His career spanned more than six decades. Born in 1928, he started singing and telling jokes at parties in his native town of Unión de Reyes, Matanzas.  In the 1940s he moved to the country’s capital, Havana, one of the show-business hubs of the Spanish-speaking world. He worked in nigthclubs, theater, radio, and cinema, sharing billboard with some of the greatest figures of that era such as Beny Moré, Olga Guillot and Rita Montaner. He was one of the first entertainers to appear on Cuban TV, the first television system launched in Latin America.

The public identified Alvarez Guedes as the quintessential Cuban, but some critics looked down on him because of his conspicuous use of “dirty words” (which was never as on-the-face as it was in most of his contemporary English-language counterparts).  Responding to those criticisms, he recently said: “There are no dirty words, there are just words, which are dirty depending on who says them.”

Just to drive the point home, in his best-selling album “How to Defend Yourself from the Cubans,” Álvarez Guedes gives (in English) a hilarious explanation of the use of the word “excrement” and “excrement eater,” two of the most popular terms of the Cuban lingo.

One of his most popular acts was a drunkard, a blend of verbal humor and Chaplin-style physicality that showcased his great talent for comedy.

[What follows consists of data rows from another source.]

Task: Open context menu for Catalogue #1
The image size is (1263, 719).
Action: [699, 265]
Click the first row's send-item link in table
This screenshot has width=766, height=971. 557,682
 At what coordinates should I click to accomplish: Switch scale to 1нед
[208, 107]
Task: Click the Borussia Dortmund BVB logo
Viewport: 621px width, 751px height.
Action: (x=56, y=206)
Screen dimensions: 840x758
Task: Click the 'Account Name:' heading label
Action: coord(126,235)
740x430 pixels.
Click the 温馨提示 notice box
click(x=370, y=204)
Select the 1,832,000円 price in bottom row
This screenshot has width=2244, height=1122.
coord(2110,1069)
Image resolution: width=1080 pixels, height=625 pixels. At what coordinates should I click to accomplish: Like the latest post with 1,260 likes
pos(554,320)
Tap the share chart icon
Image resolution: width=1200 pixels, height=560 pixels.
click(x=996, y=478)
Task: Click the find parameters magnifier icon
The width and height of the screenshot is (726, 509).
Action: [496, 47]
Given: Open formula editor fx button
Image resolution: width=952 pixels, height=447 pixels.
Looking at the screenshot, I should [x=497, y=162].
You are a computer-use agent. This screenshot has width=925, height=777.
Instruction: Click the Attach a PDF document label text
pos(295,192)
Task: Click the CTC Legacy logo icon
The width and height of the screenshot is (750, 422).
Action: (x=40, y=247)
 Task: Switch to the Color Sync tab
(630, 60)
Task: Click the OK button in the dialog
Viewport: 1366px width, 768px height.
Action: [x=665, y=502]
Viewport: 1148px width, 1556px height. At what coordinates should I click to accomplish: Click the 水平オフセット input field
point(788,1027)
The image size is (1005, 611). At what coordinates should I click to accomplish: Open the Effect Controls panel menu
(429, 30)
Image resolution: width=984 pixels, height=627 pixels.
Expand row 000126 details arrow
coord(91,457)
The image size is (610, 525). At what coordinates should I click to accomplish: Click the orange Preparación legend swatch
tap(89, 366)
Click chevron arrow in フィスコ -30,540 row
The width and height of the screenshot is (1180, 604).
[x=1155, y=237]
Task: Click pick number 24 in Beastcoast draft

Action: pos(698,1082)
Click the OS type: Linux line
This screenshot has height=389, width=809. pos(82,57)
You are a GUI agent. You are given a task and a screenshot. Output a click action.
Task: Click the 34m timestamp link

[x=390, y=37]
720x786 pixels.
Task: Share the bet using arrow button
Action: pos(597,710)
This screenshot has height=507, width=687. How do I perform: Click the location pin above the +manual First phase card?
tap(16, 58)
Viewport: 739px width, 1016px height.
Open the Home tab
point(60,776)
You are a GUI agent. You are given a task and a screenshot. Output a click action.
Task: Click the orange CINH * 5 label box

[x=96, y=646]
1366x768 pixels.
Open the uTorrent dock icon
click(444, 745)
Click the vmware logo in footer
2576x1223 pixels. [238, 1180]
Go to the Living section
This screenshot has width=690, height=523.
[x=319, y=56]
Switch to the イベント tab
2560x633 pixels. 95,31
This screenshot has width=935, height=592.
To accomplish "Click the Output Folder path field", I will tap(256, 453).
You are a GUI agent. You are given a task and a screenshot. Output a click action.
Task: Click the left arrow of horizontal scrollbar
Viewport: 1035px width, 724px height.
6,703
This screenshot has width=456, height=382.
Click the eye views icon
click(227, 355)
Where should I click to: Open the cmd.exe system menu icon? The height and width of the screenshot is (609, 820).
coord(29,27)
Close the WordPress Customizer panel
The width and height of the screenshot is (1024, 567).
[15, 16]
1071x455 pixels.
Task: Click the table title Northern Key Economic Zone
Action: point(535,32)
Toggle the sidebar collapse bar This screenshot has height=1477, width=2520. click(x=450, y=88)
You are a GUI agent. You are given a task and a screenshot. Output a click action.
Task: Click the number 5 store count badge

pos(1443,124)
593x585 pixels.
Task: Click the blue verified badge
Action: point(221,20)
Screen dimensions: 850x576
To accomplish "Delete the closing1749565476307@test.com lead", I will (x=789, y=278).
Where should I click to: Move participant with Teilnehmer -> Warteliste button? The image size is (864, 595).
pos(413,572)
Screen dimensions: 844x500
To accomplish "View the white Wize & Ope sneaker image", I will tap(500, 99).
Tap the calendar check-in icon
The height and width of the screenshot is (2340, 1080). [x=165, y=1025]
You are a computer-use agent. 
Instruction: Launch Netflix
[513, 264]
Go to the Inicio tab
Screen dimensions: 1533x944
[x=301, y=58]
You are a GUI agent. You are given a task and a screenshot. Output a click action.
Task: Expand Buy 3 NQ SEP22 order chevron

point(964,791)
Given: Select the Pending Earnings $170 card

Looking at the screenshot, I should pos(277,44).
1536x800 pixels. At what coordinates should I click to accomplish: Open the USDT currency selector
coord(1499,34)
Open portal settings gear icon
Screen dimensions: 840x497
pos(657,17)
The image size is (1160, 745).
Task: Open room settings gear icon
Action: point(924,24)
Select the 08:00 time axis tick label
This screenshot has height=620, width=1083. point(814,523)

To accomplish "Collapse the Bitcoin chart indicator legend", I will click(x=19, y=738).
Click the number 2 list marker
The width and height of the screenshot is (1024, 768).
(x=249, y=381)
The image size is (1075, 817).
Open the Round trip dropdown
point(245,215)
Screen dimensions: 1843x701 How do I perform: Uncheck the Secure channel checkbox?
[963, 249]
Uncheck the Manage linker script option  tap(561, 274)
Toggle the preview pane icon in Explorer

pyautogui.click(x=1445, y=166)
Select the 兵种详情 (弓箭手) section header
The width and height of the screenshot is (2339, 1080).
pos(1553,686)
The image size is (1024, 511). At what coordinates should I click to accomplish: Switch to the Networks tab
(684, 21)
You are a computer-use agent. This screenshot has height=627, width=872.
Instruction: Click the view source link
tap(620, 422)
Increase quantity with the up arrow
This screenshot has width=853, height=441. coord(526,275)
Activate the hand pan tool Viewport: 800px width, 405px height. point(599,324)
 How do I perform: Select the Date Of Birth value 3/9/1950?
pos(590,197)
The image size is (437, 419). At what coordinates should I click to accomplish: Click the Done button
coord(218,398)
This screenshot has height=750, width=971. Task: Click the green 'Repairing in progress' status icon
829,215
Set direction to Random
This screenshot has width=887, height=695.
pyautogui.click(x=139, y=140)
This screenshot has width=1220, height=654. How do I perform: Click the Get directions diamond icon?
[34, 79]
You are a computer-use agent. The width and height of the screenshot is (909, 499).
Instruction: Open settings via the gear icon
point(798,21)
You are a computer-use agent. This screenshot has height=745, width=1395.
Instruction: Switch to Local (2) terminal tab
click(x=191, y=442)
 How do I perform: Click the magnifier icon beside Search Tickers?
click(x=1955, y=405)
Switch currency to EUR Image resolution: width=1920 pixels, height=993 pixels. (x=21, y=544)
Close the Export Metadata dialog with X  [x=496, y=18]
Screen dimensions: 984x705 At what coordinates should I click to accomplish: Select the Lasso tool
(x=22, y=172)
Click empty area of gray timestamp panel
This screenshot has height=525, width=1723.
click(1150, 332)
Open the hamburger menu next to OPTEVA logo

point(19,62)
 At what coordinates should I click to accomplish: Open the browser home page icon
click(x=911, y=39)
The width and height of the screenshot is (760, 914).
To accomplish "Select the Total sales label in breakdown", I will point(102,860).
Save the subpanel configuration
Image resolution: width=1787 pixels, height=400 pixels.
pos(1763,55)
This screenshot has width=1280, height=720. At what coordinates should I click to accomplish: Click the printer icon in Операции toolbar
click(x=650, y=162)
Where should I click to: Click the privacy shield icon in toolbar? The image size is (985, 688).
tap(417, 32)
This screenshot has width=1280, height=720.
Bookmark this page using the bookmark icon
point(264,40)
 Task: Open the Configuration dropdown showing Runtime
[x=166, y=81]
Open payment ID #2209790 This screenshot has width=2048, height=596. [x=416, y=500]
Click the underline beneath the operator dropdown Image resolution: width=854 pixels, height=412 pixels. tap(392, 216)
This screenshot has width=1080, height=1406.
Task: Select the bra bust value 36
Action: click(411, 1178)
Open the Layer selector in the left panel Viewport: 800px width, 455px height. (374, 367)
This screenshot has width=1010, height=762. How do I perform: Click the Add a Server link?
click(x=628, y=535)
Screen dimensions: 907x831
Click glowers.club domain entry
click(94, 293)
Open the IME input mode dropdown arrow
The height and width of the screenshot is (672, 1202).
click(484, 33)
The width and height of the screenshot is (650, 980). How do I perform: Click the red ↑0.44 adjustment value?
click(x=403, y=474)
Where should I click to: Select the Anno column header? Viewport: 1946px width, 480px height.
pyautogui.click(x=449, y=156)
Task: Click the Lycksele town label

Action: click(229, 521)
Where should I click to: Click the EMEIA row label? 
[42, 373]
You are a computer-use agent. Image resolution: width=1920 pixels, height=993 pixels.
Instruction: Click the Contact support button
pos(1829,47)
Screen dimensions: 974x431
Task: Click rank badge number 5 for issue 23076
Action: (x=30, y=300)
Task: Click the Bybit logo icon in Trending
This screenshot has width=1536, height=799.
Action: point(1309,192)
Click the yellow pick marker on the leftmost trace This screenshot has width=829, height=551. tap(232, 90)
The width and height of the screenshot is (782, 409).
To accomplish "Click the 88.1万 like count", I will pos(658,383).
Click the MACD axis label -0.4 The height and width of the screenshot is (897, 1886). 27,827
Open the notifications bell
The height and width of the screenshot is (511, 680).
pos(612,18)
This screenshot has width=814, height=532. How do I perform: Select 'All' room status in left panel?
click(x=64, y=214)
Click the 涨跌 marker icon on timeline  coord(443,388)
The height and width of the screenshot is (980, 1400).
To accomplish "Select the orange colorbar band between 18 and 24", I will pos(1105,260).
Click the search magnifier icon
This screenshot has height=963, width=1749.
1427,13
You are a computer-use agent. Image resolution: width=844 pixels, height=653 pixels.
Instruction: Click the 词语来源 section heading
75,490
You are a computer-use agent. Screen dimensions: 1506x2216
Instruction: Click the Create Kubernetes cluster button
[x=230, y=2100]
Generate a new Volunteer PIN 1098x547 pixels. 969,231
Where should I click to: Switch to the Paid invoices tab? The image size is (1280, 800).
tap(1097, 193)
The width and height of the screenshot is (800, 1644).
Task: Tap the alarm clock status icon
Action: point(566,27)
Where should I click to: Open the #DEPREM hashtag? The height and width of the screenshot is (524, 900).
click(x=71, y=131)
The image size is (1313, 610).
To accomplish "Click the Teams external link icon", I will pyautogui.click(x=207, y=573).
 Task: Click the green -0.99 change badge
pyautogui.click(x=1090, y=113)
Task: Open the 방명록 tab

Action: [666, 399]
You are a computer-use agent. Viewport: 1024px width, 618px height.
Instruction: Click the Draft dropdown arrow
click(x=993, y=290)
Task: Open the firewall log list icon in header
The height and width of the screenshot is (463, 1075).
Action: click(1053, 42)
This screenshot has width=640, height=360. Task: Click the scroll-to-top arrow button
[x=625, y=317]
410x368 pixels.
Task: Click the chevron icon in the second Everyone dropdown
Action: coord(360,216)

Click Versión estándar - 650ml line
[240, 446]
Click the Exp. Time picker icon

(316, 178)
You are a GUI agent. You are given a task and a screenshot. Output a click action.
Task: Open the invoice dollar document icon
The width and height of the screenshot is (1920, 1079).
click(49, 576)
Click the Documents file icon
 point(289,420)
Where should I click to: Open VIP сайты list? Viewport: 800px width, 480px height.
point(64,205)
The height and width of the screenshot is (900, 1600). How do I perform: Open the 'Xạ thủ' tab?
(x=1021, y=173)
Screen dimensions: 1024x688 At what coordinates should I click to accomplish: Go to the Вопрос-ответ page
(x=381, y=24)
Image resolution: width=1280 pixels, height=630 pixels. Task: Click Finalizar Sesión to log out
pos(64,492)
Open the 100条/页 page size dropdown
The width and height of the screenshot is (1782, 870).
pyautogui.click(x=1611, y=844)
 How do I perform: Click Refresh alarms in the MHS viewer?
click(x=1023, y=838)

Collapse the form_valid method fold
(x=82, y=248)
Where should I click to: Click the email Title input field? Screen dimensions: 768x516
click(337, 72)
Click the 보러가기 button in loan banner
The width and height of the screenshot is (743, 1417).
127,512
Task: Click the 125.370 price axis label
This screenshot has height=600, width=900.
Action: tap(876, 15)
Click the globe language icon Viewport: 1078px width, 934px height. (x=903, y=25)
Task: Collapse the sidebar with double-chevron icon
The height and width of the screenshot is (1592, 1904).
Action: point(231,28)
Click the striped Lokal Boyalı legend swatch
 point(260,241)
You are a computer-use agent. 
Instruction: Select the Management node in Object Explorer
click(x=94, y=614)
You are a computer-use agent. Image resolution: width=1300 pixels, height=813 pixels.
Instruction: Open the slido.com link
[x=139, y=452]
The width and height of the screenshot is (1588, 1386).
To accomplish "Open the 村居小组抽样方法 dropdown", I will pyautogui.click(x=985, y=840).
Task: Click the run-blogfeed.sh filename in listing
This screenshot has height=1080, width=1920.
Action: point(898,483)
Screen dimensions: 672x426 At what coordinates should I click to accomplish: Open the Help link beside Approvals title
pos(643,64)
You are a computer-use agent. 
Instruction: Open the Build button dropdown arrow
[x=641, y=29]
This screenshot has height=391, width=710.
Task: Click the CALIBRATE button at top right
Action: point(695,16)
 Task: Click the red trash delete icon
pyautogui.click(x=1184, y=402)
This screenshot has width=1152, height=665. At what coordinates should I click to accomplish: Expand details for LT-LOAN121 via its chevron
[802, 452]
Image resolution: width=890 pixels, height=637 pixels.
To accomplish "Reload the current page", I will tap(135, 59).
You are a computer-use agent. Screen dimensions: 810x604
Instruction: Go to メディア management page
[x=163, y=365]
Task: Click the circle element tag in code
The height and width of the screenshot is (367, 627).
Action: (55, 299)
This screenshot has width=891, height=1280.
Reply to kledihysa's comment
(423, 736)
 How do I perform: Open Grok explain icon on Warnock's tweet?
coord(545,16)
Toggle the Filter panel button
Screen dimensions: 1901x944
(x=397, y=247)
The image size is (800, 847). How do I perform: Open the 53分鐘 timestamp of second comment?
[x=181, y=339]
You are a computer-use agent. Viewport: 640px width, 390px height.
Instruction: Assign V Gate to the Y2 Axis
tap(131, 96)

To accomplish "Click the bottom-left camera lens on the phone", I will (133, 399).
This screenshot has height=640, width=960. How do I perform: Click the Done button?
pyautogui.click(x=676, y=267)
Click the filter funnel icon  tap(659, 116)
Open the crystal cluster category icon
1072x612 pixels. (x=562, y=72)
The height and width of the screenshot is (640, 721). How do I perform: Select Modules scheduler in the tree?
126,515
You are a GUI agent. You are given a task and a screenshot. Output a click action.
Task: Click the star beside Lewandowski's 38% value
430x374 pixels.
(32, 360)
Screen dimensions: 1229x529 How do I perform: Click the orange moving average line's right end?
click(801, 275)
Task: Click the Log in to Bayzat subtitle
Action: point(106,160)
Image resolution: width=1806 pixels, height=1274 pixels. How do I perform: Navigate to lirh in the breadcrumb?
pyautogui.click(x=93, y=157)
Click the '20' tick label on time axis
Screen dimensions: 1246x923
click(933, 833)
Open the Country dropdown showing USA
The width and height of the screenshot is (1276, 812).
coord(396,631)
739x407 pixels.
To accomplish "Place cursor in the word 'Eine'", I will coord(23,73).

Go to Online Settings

An indefatigable critic of Fidel and Raúl Castro, Álvarez Guedes went into exile in 1960. He spent some time in New York and San Juan of Puerto Rico before settling in Miami. After a decade of live presentations, he recorded his first comedy album in 1973; he would eventually produce more than 30 of them.

With his brother Rafael Álvarez Guedes he also created Gema Records, a company that help launch the international career of Cuban singers Elena Burke and Rolando Laserie and the Puerto Rican Salsa band “El Gran Combo,” among other artists. In the 1980s he began publishing his own books too.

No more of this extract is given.